STATED GOAL A → Print the rows from the line containing "The height and width of the screenshot is (1320, 780)." down to the line containing "tap(650, 50)", including both of those lines, reproducing them word for word.

SOURCE DOCUMENT →
# # # # # # #
Actually I moved the week I sold the Jeep! I had to sell her because I was losing my garage too. Maybe I should drive by the old house to see if it has been burned down or egged! 
I think that is also why Mr. Genius-Bot-Lawsuit was suddenly offering to mail me the CD he didn't metion for 8 weeks. He is so wiley I couldn't possibly have figured out he wanted my address so he could toilet-paper my trees!


----------



## haunted reality (Apr 18, 2001)

*Re: (Byron Gilles)*


_Quote, originally posted by *Byron Gilles* »_Actually I moved the week I sold the Jeep! I had to sell her because I was losing my garage too. Maybe I should drive by the old house to see if it has been burned down or egged! 
I think that is also why Mr. Genius-Bot-Lawsuit was suddenly offering to mail me the CD he didn't metion for 8 weeks. He is so wiley I couldn't possibly have figured out he wanted my address so he could toilet-paper my trees!

Hehe, give him the address of the local police station


----------



## shftat6 (Oct 9, 2000)

*Re: (haunted reality)*

Subscribed, great read! http://****************.com/smile/emthup.gif 
Definitely keep us updated as you have. What a tool!!


----------



## Royale5 (Oct 26, 2002)

*Re: (Byron Gilles)*

So how long ago did he first threaten to sue you? Like everyone else said, this kid is a joke. Ignore him and he will eventually give up.


----------



## Byron Gilles (Jan 15, 2007)

I kinda hope he will actually have me served though. I don't think this fun should just die a slow death. There should be a spectacular show-down in court! With mascots and chanting and cheerleaders, and maybe a section doing the wave!
# # # # # # #
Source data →
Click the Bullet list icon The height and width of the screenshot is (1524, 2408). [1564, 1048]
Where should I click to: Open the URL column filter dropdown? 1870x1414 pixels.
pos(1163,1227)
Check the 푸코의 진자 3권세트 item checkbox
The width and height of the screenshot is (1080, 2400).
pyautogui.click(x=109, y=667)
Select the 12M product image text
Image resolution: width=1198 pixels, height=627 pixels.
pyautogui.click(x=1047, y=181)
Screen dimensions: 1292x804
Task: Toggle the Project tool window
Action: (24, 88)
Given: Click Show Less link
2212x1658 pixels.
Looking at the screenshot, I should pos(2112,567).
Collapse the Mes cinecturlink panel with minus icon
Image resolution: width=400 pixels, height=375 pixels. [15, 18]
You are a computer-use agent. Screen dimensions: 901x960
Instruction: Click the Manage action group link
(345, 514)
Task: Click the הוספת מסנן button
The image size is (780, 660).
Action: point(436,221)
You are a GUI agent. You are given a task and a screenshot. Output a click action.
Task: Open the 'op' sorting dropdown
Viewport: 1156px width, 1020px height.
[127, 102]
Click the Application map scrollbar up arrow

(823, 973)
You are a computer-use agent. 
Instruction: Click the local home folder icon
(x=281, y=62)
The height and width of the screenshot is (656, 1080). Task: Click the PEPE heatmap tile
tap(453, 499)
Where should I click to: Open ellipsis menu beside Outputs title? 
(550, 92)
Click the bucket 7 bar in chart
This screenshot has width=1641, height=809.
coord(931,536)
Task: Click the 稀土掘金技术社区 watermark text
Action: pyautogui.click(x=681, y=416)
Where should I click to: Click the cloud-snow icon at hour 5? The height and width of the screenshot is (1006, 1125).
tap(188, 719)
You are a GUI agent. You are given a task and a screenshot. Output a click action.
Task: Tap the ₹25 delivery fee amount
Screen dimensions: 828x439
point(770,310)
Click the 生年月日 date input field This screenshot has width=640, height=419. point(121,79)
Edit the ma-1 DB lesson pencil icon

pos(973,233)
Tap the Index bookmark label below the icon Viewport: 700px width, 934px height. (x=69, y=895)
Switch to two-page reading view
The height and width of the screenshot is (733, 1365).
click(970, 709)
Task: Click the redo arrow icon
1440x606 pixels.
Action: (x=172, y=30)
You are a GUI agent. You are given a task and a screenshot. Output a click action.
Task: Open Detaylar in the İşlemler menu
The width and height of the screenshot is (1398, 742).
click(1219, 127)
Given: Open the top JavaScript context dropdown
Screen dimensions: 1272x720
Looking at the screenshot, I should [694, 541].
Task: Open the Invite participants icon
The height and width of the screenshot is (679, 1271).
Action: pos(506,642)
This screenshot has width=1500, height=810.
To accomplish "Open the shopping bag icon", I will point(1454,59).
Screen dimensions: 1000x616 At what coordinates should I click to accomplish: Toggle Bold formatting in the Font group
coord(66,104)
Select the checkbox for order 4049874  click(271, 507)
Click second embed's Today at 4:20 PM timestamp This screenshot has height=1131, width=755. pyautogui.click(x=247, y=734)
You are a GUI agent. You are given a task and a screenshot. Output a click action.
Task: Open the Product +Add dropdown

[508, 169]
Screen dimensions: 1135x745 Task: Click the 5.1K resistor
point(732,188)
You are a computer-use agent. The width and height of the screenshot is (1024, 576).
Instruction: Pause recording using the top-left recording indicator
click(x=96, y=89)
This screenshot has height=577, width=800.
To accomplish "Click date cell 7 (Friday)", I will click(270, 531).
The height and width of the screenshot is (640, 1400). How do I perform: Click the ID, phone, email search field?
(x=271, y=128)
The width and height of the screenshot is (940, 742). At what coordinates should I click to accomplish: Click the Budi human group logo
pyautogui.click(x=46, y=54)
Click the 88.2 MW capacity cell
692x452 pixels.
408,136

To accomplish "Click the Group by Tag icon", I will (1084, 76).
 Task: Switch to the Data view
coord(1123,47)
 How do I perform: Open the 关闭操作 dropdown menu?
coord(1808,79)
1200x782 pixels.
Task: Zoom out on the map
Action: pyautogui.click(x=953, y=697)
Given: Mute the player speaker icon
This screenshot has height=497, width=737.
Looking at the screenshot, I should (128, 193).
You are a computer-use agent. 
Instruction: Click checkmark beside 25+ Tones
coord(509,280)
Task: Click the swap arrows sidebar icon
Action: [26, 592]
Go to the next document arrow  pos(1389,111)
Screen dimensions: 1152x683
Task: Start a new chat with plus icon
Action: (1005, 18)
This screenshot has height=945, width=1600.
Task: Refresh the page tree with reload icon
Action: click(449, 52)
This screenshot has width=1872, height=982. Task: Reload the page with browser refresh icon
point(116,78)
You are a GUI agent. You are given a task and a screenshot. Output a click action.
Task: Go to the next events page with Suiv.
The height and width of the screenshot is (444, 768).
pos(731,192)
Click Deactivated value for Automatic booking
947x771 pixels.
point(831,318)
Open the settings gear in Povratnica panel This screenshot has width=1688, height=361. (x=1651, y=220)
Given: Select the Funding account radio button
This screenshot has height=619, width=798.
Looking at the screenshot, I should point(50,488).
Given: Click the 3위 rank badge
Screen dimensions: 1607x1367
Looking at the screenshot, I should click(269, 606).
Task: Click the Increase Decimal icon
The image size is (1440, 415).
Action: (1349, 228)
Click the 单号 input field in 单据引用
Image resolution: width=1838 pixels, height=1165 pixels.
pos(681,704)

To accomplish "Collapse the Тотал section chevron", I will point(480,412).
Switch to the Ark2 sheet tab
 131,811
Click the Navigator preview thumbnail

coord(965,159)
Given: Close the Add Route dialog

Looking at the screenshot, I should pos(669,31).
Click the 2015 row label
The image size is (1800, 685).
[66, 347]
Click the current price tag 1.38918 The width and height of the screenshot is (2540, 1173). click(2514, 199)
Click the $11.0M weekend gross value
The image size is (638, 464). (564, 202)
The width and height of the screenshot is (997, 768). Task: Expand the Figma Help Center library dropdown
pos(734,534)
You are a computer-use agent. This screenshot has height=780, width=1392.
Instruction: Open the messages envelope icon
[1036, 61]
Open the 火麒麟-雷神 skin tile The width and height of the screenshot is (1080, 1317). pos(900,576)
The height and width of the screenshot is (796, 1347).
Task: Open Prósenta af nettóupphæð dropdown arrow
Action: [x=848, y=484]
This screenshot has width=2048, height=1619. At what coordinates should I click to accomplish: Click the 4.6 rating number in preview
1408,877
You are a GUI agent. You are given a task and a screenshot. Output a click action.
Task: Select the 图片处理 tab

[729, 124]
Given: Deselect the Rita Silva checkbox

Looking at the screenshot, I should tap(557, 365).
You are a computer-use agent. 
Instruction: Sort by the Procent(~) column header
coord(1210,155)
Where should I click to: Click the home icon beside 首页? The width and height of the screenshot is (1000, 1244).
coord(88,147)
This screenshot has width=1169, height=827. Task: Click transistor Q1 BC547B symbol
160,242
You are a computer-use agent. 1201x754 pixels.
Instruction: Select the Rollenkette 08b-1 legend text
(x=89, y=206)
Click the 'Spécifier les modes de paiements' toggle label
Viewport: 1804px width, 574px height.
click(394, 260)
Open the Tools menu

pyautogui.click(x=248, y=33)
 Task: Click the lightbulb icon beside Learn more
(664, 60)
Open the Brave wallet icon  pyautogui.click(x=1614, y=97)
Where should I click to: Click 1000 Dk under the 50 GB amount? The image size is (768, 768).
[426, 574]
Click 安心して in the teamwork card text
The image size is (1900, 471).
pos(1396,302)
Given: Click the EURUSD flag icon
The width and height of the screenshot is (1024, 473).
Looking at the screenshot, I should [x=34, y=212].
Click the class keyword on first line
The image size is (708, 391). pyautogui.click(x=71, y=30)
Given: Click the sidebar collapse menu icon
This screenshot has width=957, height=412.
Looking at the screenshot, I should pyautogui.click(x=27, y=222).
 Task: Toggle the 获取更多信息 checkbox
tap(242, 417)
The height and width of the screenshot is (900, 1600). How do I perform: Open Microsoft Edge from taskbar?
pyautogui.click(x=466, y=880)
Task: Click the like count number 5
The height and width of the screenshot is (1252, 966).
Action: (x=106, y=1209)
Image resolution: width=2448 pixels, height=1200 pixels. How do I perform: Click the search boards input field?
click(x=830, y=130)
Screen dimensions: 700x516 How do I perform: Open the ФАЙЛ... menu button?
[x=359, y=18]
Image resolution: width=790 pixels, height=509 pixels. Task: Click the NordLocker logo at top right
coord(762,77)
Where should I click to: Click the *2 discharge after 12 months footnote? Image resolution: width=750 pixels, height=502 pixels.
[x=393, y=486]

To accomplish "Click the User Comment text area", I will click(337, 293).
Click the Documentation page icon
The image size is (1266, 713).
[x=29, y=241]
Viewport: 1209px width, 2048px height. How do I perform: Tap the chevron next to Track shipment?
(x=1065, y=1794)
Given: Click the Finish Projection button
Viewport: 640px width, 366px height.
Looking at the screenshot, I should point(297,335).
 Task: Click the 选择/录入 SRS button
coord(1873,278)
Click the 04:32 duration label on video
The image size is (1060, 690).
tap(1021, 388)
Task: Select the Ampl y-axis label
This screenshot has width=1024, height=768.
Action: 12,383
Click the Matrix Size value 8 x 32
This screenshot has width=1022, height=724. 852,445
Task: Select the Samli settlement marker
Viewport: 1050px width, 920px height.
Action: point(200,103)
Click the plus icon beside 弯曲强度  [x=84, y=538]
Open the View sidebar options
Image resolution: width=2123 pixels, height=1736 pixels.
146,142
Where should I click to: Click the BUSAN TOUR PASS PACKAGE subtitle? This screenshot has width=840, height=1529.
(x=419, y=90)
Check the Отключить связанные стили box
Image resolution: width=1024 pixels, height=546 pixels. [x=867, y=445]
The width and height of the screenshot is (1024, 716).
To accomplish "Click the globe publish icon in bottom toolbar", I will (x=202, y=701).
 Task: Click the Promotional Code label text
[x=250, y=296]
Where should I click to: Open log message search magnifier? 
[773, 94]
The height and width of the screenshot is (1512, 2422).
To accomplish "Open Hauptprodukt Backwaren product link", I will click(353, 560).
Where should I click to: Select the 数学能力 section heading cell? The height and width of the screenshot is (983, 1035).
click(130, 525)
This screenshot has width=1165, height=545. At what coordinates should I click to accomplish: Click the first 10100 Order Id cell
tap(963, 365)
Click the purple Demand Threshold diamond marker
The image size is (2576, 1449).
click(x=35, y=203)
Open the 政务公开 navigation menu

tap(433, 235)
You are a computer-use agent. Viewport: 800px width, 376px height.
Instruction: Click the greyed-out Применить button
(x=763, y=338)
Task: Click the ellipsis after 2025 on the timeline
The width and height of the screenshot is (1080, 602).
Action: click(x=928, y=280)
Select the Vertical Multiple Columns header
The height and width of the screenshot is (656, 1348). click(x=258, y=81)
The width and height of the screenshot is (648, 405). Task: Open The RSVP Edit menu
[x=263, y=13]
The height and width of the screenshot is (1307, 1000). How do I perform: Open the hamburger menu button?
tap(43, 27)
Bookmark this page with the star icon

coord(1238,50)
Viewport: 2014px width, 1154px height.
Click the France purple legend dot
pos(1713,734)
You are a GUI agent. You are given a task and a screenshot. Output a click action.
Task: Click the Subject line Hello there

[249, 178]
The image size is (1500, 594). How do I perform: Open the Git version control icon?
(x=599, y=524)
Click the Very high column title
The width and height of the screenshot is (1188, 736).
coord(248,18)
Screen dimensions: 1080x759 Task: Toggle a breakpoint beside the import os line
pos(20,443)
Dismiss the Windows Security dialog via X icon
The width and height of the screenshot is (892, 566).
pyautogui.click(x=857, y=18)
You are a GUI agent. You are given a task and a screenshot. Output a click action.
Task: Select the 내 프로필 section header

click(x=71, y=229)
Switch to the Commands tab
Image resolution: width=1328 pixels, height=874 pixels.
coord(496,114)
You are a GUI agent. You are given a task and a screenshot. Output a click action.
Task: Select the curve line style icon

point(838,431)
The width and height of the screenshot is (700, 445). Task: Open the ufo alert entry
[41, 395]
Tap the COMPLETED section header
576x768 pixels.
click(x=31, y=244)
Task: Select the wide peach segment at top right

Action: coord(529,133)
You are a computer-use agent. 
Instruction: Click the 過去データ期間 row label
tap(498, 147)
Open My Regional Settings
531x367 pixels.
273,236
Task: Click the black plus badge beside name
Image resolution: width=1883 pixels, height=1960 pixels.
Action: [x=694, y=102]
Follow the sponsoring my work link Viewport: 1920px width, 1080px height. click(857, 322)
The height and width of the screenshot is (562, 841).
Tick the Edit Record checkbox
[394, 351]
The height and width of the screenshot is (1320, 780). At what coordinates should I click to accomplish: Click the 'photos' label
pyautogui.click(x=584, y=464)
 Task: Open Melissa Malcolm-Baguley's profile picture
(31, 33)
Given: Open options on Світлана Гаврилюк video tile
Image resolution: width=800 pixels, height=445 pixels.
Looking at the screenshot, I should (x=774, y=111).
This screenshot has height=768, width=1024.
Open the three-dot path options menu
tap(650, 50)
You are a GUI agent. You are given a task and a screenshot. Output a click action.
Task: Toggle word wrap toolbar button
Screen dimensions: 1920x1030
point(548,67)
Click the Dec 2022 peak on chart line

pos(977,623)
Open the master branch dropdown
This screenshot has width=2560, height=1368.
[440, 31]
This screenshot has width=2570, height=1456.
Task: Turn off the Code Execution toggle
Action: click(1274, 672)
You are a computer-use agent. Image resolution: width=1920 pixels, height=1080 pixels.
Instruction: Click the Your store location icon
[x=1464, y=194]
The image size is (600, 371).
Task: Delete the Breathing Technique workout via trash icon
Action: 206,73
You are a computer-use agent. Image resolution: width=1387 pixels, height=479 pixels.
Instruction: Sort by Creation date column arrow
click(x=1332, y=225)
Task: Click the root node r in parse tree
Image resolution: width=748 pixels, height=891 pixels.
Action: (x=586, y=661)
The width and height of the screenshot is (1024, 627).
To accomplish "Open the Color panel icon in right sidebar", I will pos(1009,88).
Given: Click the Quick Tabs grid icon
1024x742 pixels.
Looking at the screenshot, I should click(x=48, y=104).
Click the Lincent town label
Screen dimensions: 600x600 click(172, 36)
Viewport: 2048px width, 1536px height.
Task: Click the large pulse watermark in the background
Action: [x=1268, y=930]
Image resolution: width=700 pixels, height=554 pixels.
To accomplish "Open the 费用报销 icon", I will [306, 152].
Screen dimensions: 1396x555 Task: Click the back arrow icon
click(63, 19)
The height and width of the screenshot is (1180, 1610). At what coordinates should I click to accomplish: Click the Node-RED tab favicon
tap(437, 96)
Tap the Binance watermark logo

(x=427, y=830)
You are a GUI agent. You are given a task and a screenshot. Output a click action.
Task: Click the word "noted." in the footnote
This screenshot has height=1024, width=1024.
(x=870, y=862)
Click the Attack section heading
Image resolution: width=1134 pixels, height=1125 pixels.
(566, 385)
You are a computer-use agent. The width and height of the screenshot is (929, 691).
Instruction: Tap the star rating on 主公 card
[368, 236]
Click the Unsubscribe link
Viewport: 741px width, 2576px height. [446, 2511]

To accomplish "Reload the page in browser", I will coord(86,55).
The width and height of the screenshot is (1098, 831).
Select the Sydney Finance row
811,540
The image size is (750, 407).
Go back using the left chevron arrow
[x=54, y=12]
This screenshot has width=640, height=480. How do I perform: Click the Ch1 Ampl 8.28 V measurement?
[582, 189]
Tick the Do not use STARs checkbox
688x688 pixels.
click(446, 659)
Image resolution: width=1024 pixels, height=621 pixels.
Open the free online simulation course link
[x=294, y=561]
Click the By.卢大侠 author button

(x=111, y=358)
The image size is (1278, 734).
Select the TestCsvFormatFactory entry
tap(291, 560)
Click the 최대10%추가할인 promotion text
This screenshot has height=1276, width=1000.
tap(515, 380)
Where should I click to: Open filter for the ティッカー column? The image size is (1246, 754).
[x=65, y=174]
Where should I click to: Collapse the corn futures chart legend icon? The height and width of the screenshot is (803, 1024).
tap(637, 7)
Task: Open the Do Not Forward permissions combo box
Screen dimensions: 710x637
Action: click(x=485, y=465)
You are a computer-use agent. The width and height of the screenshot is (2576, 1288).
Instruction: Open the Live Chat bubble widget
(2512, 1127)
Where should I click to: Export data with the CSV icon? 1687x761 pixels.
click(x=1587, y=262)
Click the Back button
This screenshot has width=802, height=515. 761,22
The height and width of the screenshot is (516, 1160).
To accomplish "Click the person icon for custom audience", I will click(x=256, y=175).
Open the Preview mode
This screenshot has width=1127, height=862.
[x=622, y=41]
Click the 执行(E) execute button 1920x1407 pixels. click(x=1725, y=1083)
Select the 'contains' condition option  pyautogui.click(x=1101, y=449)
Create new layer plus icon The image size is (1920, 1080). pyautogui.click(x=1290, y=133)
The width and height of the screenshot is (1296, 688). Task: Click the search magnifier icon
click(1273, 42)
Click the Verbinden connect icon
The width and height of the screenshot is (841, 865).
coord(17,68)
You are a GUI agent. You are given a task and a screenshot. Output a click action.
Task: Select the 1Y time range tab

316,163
# # # # # # #
STATED GOAL B → Output the part of the forum thread that runs from "## shftat6 (Oct" down to "What a tool!!", copied without any change.

FINAL RESULT A →
The height and width of the screenshot is (1320, 780). At what coordinates should I click to accomplish: Click the 'photos' label
pyautogui.click(x=584, y=464)
 Task: Open Melissa Malcolm-Baguley's profile picture
(31, 33)
Given: Open options on Світлана Гаврилюк video tile
Image resolution: width=800 pixels, height=445 pixels.
Looking at the screenshot, I should (x=774, y=111).
This screenshot has height=768, width=1024.
Open the three-dot path options menu
tap(650, 50)

FINAL RESULT B →
## shftat6 (Oct 9, 2000)

*Re: (haunted reality)*

Subscribed, great read! http://****************.com/smile/emthup.gif 
Definitely keep us updated as you have. What a tool!!